● TUGAS LATIHAN A
Menurut bacaan tentang sepuluh tahun AELI, di mana AELI merayakan hari jadinya yang ke-10?

● BACAAN
- - -

10 Tahun AELI : Kita Baru Mau Mulai Nge-gas
- Admin
- Jul 8, 2017
- 3 min read

Tepat satu bulan yang lalu, AELI merayakan hari jadinya yang ke-10 di Aston Sentul, Bogor. Kalau ditarik mundur lagi ke 1 dekade plus 1 bulan yang lalu, asosiasi ini dideklarasikan di Tanah Tingal, Ciputat, Banten. Kumpulan yang bernama lengkap Asosiasi Experiential Learning Indonesia dan lebih ringkas disapa AELI ini dibentuk dengan maksud tujuan menjadi wadah pelaku experiential learning di Indonesia dimana outbound adalah salah satu komponen pilar di dalamnya.
Setelah 10 tahun berkiprah, apa yang sudah berhasil AELI lakukan untuk kemaslahan experiential learning di Indonesia ? Biasanya, para pengurus AELI akan memajukan dua jawaban saat dihadapkan pertanyaan seperti ini. Yang pertama, bahwa AELi sudah eksis di sekian belas propinsi di Indonesia. Yang kedua, bahwa dalam ayoman Kementerian Pariwisata, AELI berhasil turut membidani dan mengawal jalannya proses SKKNI (standar kompetensi kerja nasional Indonesia) dalam bidang kepemanduan outbound / fasilitator experiential learning. Cukupkah dua jawaban itu menjadi representasi prestasi asosiasi dengan usia 1 dekade ini ?

- - -

[Entri Mentah]

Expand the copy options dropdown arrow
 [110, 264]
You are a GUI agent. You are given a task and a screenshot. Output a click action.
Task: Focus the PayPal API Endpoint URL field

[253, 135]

- - -

● TUGAS LATIHAN B
Ulangi seluruh entri di atas kata demi kata tanpa mengubah apa pun.

● JAWABAN AKHIR A
Di Aston Sentul, Bogor.

● JAWABAN AKHIR B
Expand the copy options dropdown arrow
 [110, 264]
You are a GUI agent. You are given a task and a screenshot. Output a click action.
Task: Focus the PayPal API Endpoint URL field

[253, 135]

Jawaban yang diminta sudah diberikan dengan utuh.